Amillennialism is the view that the ‘thousand years’ of Revelation 20 is symbolic of the present church age — the period between Christ's ascension and His return, during which Satan is bound (relative to the nations), the saints reign with Christ in heaven (the souls of the martyrs), and the gospel goes to the ends of the earth. Christ returns once at the end of this age; the resurrection, judgment, and new heavens and new earth follow immediately. The dominant view among Reformed, Lutheran, Catholic, and many Eastern Orthodox traditions.
(Eschatological view.) The ‘thousand years’ of Revelation 20 is symbolic of the present church age; Christ returns once.
Major proponents: Augustine (after his early millennialism), Calvin, most Reformed theologians, Anthony Hoekema, G. K. Beale, Kim Riddlebarger, Sam Storms.
Reads Revelation as symbolic / cyclical apocalyptic literature, not strictly chronological. Sees the binding of Satan (Rev 20:1-3) as fulfilled in Christ's ministry and ascension (Mt 12:29; Lk 10:18; Col 2:15).
John 5:28 — "Marvel not at this: for the hour is coming, in the which all that are in the graves shall hear his voice."
John 5:29 — "And shall come forth; they that have done good, unto the resurrection of life; and they that have done evil, unto the resurrection of damnation."
Matthew 12:29 — "Or else how can one enter into a strong man's house, and spoil his goods, except he first bind the strong man?"
Revelation 20:6 — "Blessed and holy is he that hath part in the first resurrection."
Modern American evangelicalism often dismisses amillennialism as if it were not millennial enough; it is the historic majority view of the Western church and reads Revelation with full apocalyptic seriousness.
John 5:28-29 is one of amillennialism's key texts: a single ‘hour’ in which all the dead, righteous and unrighteous, hear the voice and rise. One resurrection event; one judgment; one new creation.
The strong-man binding of Matthew 12:29 is read as accomplished at Christ's first coming. Satan is bound in the sense that the gospel now goes to the nations (he no longer deceives them as he once did, Rev 20:3); he is loosed before the end.

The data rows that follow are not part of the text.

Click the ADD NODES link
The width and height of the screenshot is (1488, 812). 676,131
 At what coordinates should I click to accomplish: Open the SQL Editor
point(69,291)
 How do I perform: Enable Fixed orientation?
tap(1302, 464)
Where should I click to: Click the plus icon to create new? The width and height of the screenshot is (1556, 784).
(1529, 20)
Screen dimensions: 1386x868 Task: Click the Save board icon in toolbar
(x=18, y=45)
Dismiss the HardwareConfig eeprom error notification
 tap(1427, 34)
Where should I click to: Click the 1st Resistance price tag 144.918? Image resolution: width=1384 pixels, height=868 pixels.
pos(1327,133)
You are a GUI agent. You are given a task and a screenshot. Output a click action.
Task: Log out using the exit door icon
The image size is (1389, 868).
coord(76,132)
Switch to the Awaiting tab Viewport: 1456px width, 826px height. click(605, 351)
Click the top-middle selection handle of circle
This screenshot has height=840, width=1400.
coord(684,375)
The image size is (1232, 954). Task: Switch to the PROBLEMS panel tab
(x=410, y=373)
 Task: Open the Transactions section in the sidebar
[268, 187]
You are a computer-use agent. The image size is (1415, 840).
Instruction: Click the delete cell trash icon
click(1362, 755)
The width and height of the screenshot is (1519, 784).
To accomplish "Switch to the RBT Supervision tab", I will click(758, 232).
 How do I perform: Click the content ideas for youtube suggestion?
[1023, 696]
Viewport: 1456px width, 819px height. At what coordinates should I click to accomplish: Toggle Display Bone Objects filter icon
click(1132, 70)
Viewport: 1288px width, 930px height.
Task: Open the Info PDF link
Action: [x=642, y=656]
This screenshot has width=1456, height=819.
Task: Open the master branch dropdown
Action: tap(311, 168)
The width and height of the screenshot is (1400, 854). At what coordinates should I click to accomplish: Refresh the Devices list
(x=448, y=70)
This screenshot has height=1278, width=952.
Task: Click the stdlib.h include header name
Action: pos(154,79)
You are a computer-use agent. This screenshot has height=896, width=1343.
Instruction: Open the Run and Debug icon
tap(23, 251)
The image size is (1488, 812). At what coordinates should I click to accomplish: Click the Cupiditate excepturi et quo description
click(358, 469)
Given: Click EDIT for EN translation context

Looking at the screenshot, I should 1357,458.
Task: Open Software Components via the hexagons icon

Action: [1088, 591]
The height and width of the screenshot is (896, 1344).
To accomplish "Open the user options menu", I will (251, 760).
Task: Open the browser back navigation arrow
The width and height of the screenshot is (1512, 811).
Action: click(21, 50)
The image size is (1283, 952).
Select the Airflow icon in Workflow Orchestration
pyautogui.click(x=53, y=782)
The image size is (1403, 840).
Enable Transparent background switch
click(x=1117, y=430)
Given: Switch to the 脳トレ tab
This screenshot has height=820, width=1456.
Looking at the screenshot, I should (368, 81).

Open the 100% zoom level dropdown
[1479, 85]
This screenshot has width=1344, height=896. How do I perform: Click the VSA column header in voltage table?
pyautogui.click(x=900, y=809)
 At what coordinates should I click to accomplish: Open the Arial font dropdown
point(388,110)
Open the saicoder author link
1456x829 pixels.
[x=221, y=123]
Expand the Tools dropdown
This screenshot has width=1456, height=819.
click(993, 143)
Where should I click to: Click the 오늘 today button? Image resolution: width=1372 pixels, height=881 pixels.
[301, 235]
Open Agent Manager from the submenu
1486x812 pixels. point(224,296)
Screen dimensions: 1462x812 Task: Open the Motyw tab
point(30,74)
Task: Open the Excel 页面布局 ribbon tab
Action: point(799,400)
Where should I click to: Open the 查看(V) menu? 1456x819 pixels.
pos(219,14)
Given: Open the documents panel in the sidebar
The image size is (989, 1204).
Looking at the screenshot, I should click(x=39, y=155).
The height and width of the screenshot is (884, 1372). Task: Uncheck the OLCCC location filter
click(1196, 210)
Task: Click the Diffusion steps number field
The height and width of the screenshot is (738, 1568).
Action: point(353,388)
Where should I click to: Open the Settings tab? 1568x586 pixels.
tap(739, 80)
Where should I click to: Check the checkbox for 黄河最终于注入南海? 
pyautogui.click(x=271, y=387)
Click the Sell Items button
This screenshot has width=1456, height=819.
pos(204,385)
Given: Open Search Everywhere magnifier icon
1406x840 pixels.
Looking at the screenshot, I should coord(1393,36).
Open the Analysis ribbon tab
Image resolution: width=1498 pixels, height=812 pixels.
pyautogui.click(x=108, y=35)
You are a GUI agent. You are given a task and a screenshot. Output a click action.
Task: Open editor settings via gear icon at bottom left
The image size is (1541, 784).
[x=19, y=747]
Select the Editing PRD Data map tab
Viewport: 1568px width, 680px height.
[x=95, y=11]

Greek alpha-privative on Latin millennium.
Greek a (negative prefix) plus Latin millennium; technically ‘non-millennial’ but better called realized millennialism.
Note: amillennialists do affirm a millennium — they just locate it in the present age symbolically.
"One resurrection event; one judgment; one new creation."
"Reads Revelation as symbolic / cyclical apocalyptic literature."
"The historic majority view of the Western church."